3. Defense Contribution on dividends and interest (65 mln)
The Special Defence Contribution on dividends is increased from 15% to 17% with immediate effect. This will mostly affect individuals resident in Cyprus earning or deemed to be earning dividends, and groups of companies ultimately held by Cyprus tax resident individuals.
“In relation to groups ultimately held by non-Cyprus residents, an announcement is expected to be made soon clarifying that the deemed distribution rules will not apply to them in the future,” PwC’s Chimarides added.
The Special Defence Contribution on interest is increased from 10% to 15% with immediate effect. This measure will again mostly affect individuals resident in Cyprus earning bank interest. Individuals whose total income does not exceed 12,000 euros as well as Provident Funds continue to be taxed at 3%. Special Defence Contribution on interest earned by individuals from government bonds also remains at 3%.
“Companies will generally remain unaffected as their profit from interest should in most cases be subject to income tax at 10% and be exempt from Special Defence Contribution,” Chimarides added.


4. Fixed annual duty for companies
All companies (except for dormant and those not owning any assets) are required to pay an annual fixed duty of 350 euros to the Registrar of Companies. For groups of companies the total duty is capped at 20,000 euros.
The duty for 2011 is due by December 31, 2011 and for subsequent years by June 30. Financial penalties of 10-30% will be levied for late payment within 2-5 months from the due date. The Registrar may strike off the company in case of further delay. The fee for reregistering is 500-750 euros depending on the circumstances.

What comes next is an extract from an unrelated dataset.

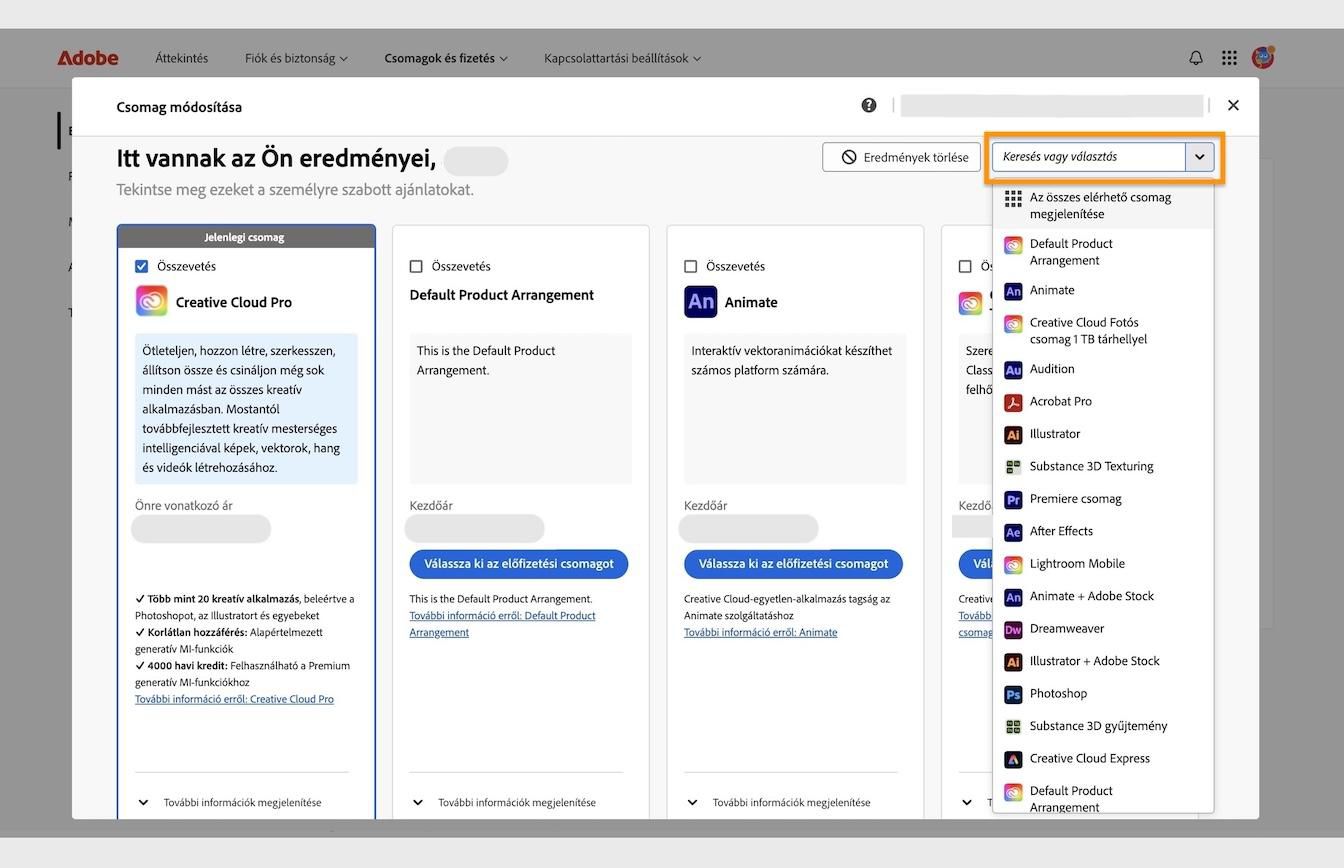Check Összevetés on Default Product Arrangement card
1344x868 pixels.
pyautogui.click(x=416, y=266)
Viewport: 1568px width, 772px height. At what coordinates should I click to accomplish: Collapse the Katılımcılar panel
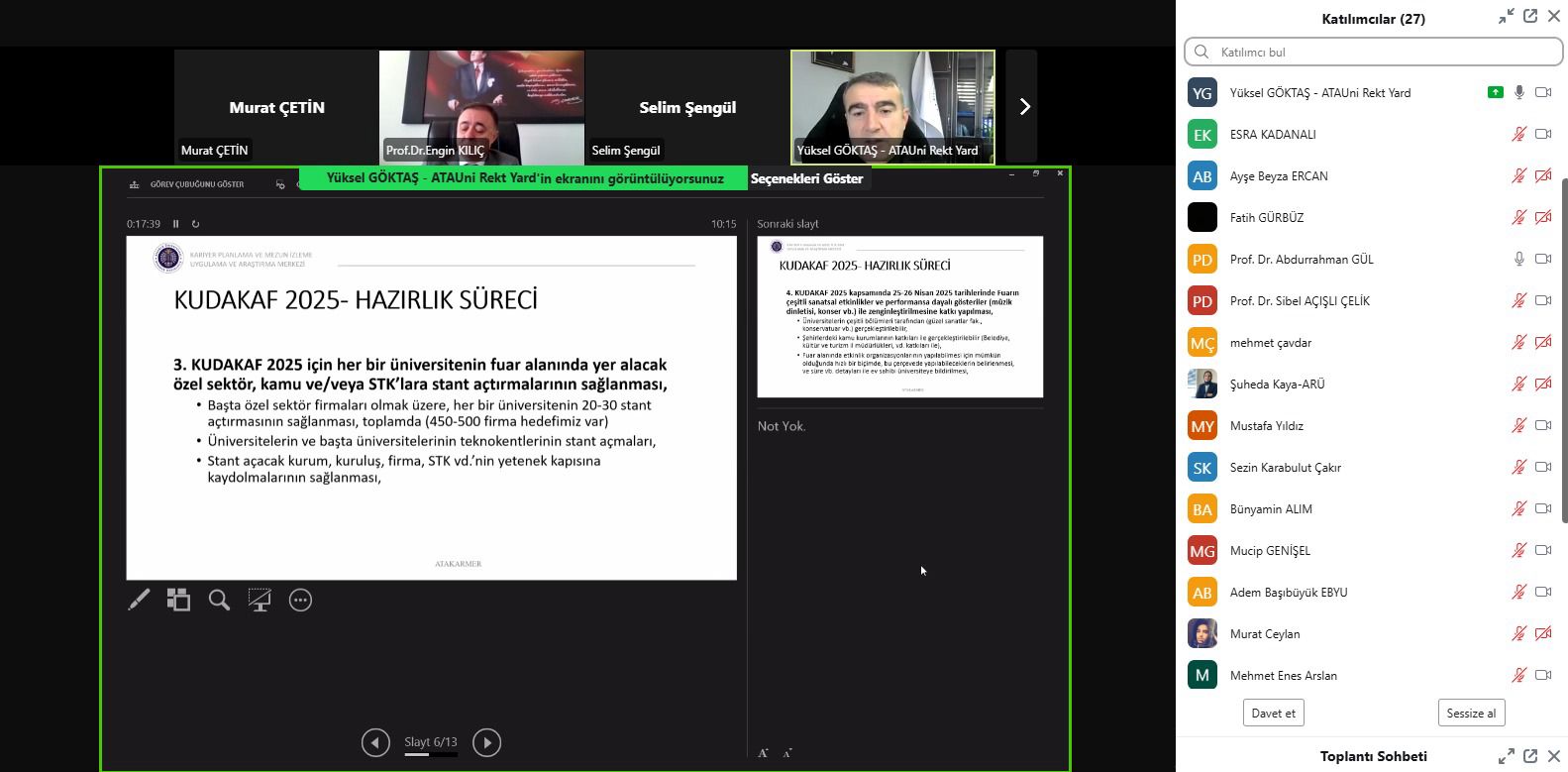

5. Property Tax (EUR 24.2 mln)
The bands and rates for immovable property tax for properties in Cyprus have been revised as follows as from the year 2012:
Property value as at January 1, 1980:
Up to 120,000 euros: 0%
120,000 – 170,000: 0.4%
170,000 – 300,000: 0.5%
300,000 – 500,000: 0.6%
500,000 – 800,000: 0.7%
Over 800.000 euros: 0.8%


6. Public sector employees: pension contributions (EUR 108 mln)
Public sector employees will contribute 3% of their salaries towards future pension benefits, with immediate effect.
New hires in civil service will pay into the social insurance fund, as opposed to the present system where 70,000 public sector employees have pension contributions paid for by state which is equivalent to 2.8% of its GDP. Without adjustments, it can reach 5.2%.

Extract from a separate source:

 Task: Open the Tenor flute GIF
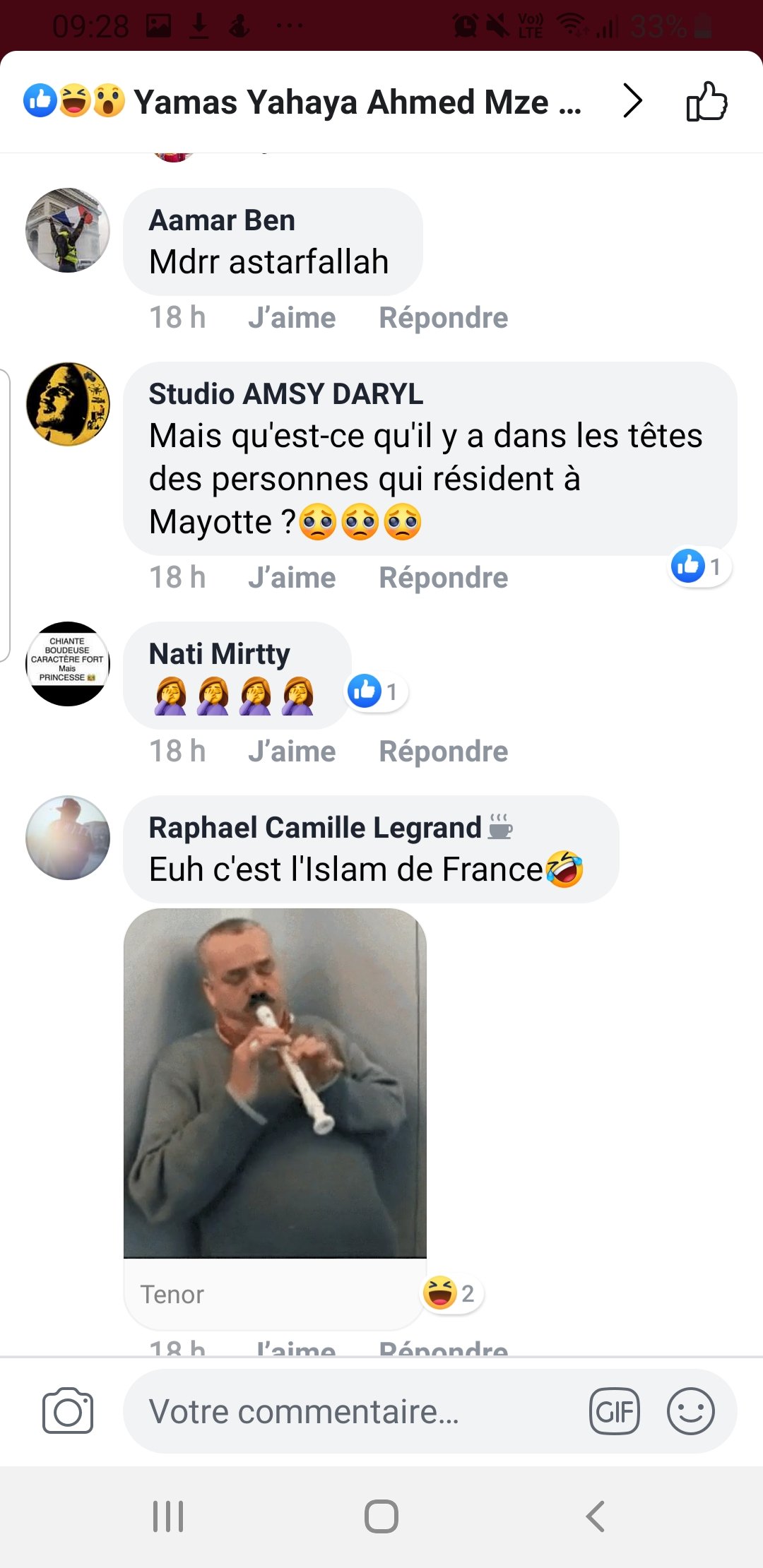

7. Public sector employees: one-off contribution
Public sector employees will make progressive contributions at rates ranging from 1.5% to 3.5% for incomes above 1,500 euros per month for two years as a temporary measure. This contribution is not deductible for Income Tax purposes. The measure will come into effect from September 1, 2011.

 
8. Decreased VAT on first home
VAT on the purchase or construction of one's first home is decreased from the standard rate to 5% in relation to the cost corresponding to an area of 200sq. m. provided the dwelling is not larger than 300 sq.m.
“This replaces the previous measure through which buyers paid VAT at the standard rate but were later entitled to a refund,” Marios Kallias explained.
The reduced rate applies as from November 1, 2011 and only for homes which are used as the primary and permanent place of residence.

OTHER MEASURES
The government also aims to introduce a more efficient management of social payments, helping it to earn some 360 mln euros.
A long-standing demand of the trade unions has been the clampdown on tax evasion. The authorities want to regulate, by law, a requirement of every business or service to issue receipts and also to pursue tax evasion more vigorously without the deterrent of the personal data protection act.
As part of the measures, the government has proposed the reduction of starting pay scales in civil service by 10%.
Another pending issue is the cost of living allowance. The government says it is in consultation with labour unions for a fairer distribution of the index-linked system calculated on salaries twice a year based on inflation. Employer organisations and the IMF want COLA abolished.